• Work instruction: Check every line of the data below for the string "beside", and copy the ones that hold it.

• Listed records:
=-=-=
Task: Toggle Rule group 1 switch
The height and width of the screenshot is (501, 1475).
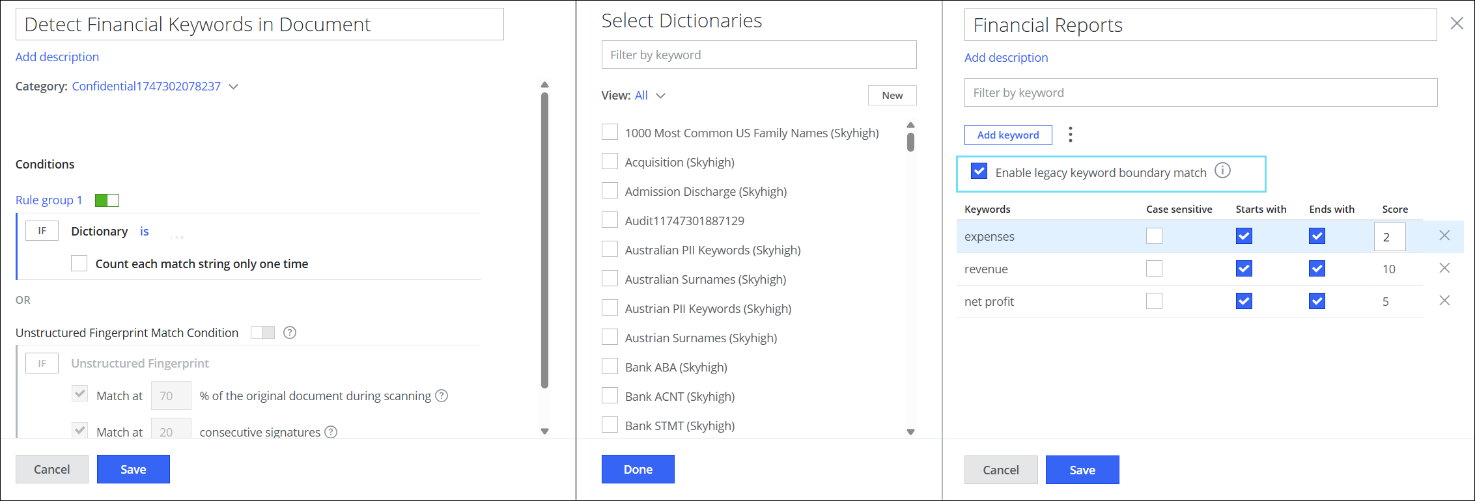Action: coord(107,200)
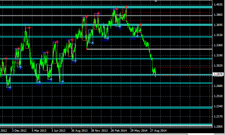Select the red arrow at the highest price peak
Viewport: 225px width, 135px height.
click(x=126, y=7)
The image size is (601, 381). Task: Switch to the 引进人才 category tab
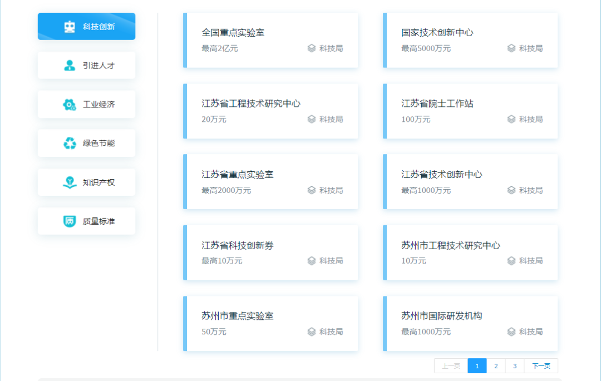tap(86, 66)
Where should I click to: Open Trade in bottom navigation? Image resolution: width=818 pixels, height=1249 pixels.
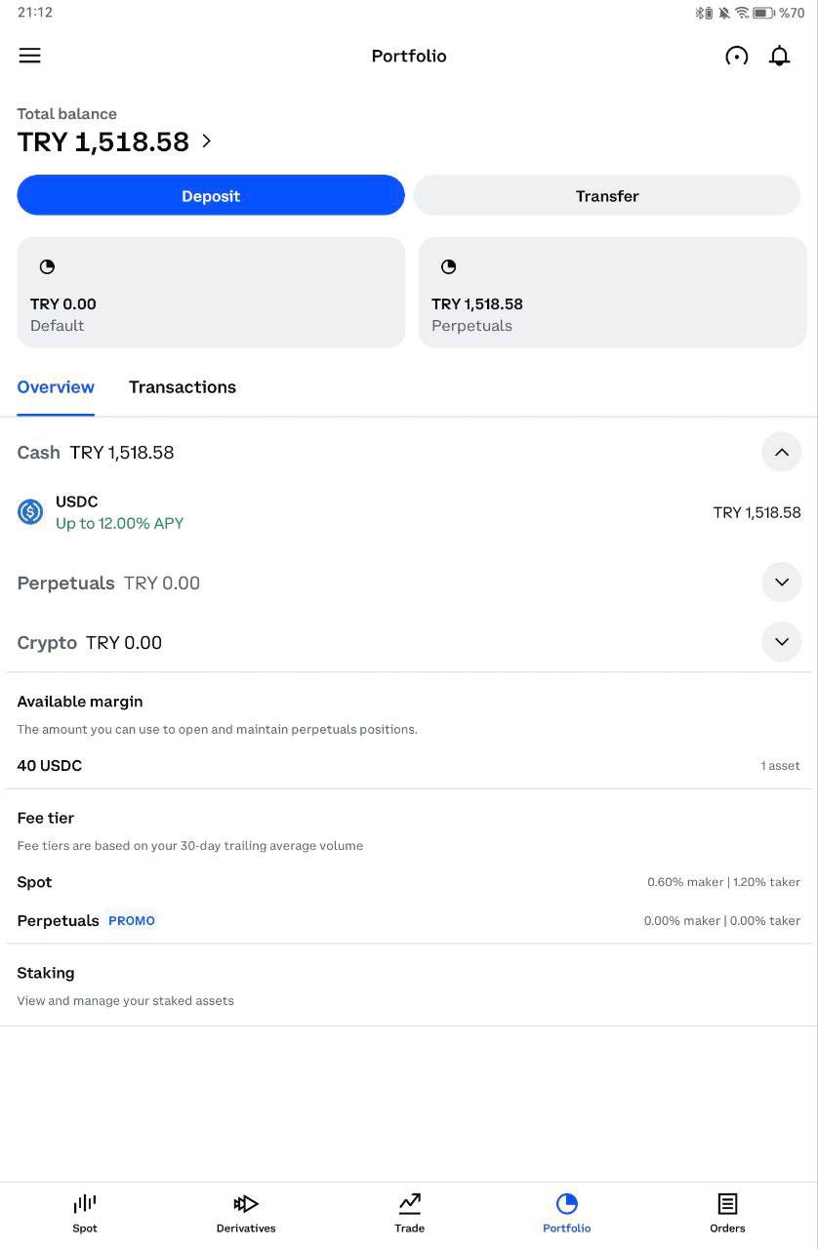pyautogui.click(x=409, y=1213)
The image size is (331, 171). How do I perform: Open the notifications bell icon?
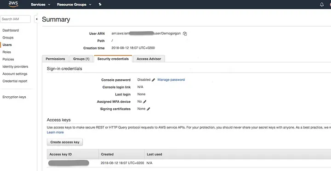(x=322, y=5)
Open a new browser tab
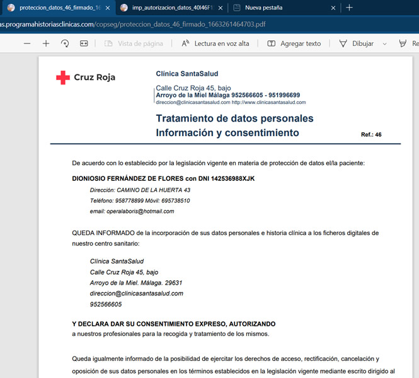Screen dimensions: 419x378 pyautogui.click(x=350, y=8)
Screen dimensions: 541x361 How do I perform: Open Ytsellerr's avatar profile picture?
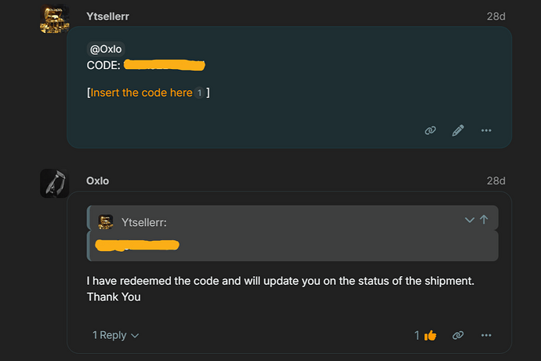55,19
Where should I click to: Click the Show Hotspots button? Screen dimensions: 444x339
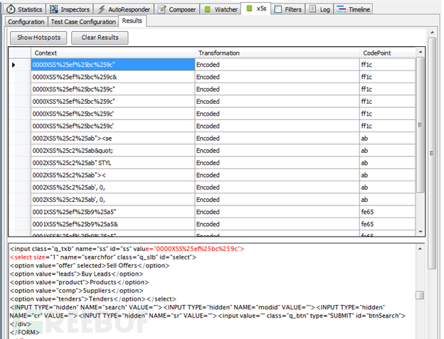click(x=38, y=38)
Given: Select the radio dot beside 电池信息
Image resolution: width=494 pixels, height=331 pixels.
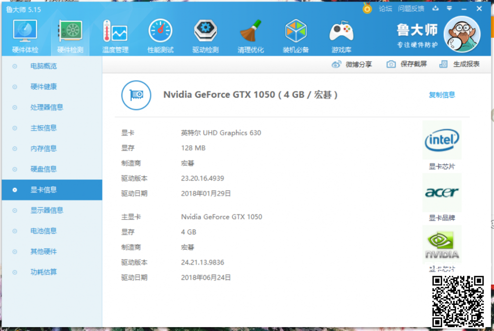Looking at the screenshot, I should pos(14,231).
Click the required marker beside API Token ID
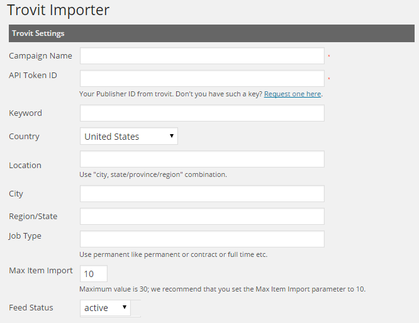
=-=-=
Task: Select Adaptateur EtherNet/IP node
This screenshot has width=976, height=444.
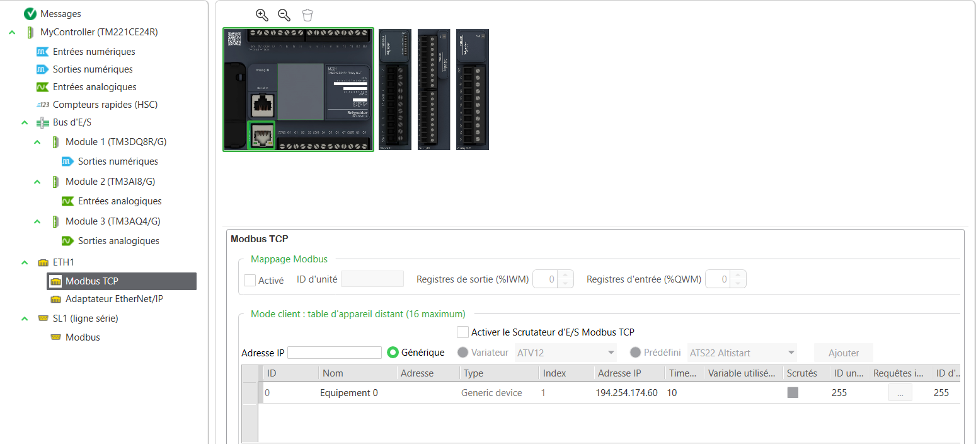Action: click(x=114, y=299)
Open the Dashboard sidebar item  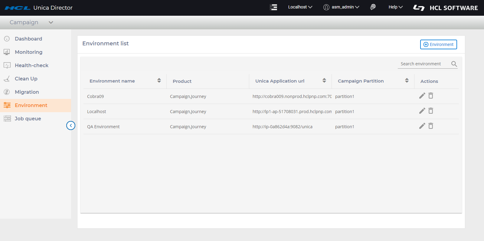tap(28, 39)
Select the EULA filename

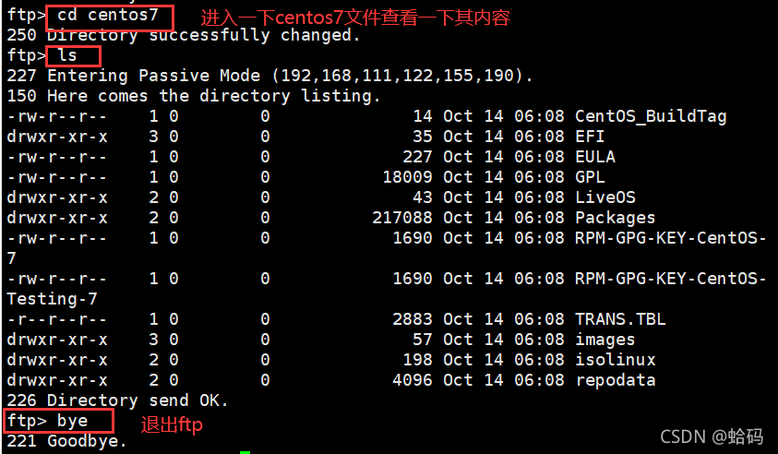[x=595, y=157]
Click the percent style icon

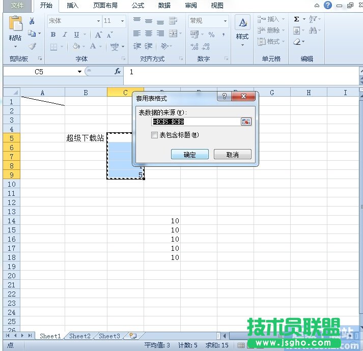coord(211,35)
=-=-=
• Response area:
Given: Select the radio dot beside 电池信息
Click the required marker beside API Token ID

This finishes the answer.